### Tasks to carry out
- A) From the Gary, Indiana post, output the passage beginning with the words "The last stop" and ending after "the next train.", copied word for word.
- B) List every city named in the Gary, Indiana post.

### Quoted text
# Gary, Indiana USA Sept '14



## mookster (Nov 4, 2014)

The last stop on me and my mate's epicly mad sleepless weekender was Gary in Indiana, and by the time we arrived in Gary just before lunchtime on Sunday I had been awake since 5am Friday morning. We would have had more time had I come very very close to losing my bag in Chicago Midway Airport, which resulted in us missing the train that was going to take us to Gary, which only ran every two hours on a Sunday. So we popped into downtown Chicago for a bit and found a very nice diner to have some much needed breakfast in and hopped on the next train.

In the grand scheme of things, the two most well known, infamous rust-belt cities in America are Detroit and Gary. Both suffered the same sort of downfall from the 1980s onwards, and both have a similar percentage of abandoned structures for their size. This however is where the similarities end. I had looked at doing both Detroit and Gary during my trip but for various reasons the visit to Detroit didn't happen - only one of those reasons being the amount of horror stories I have heard recently about photographers being targeted, being mugged, attacked or even shot whilst photographing abandoned parts of Detroit. Gary I had heard some bad things about, of course, but in comparison with Detroit it seemed like the 'safer' option. After all, if a city loses 90% of it's population over the last three decades that means there are 90% less people who could possibly attack you!

### Recorded information
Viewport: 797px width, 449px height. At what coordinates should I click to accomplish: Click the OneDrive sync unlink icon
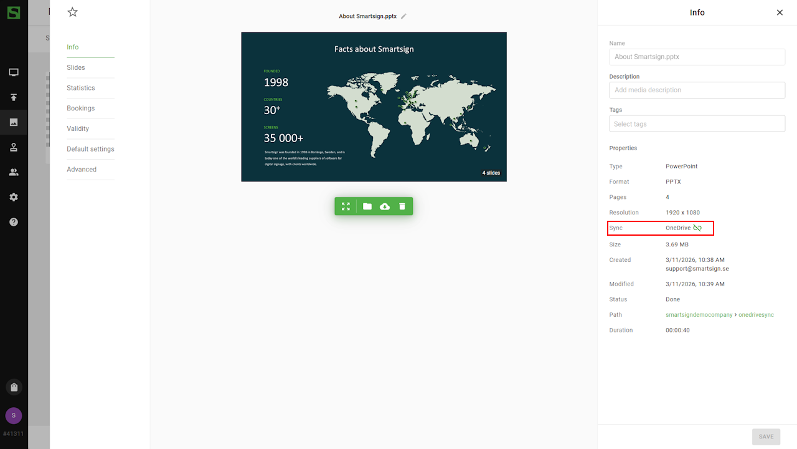point(697,228)
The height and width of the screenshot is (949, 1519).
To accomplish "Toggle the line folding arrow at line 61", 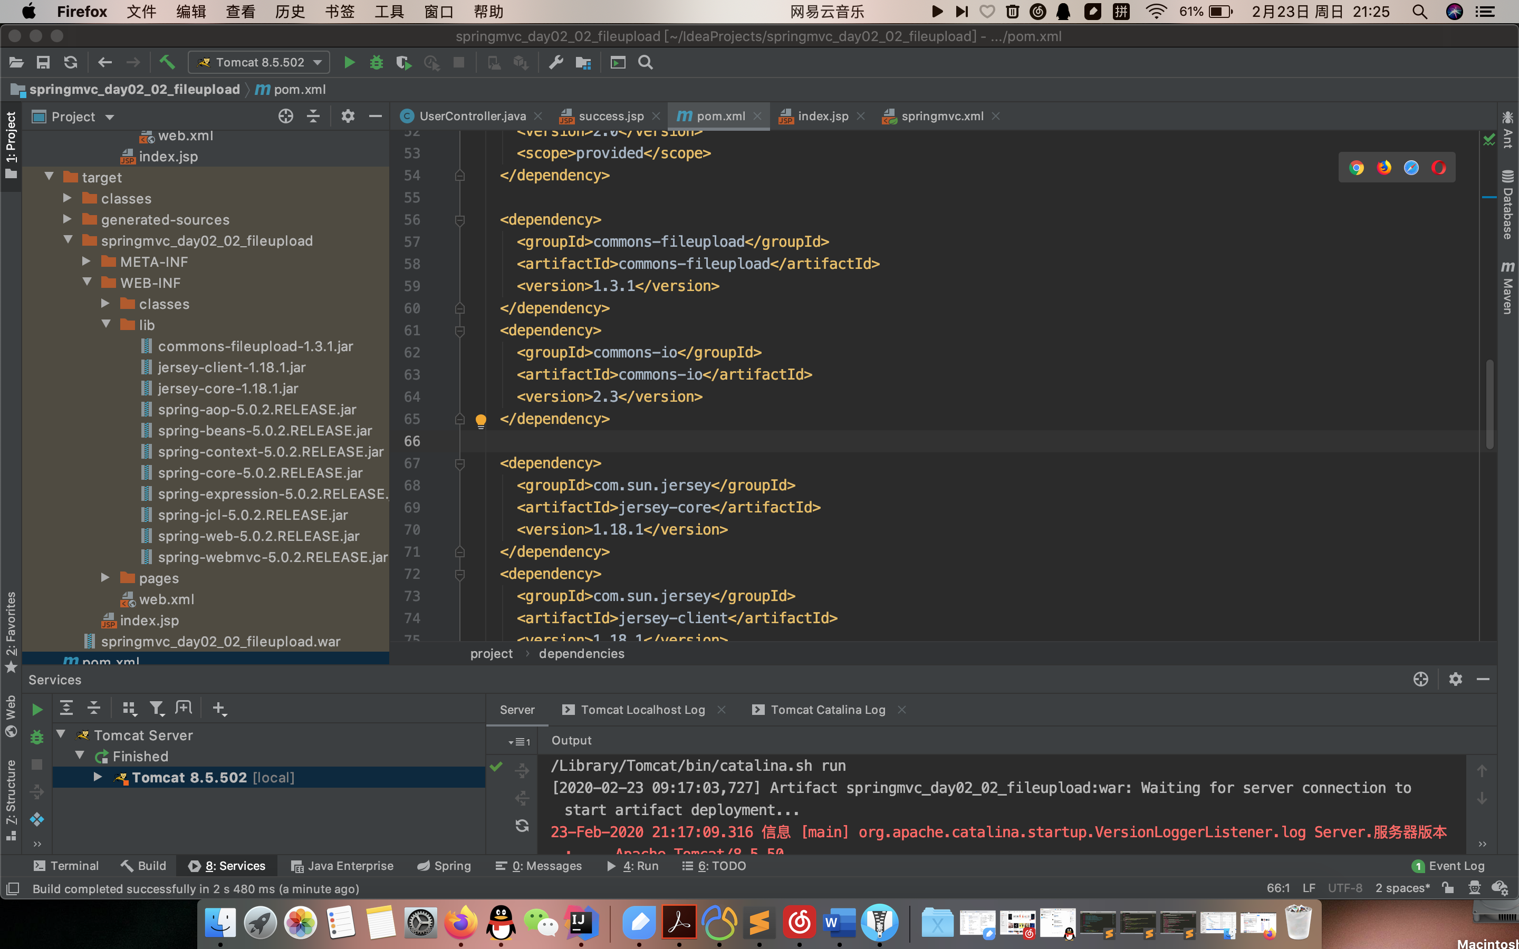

### Outputs
- A)
The last stop on me and my mate's epicly mad sleepless weekender was Gary in Indiana, and by the time we arrived in Gary just before lunchtime on Sunday I had been awake since 5am Friday morning. We would have had more time had I come very very close to losing my bag in Chicago Midway Airport, which resulted in us missing the train that was going to take us to Gary, which only ran every two hours on a Sunday. So we popped into downtown Chicago for a bit and found a very nice diner to have some much needed breakfast in and hopped on the next train.

- B)
Gary
Chicago
Detroit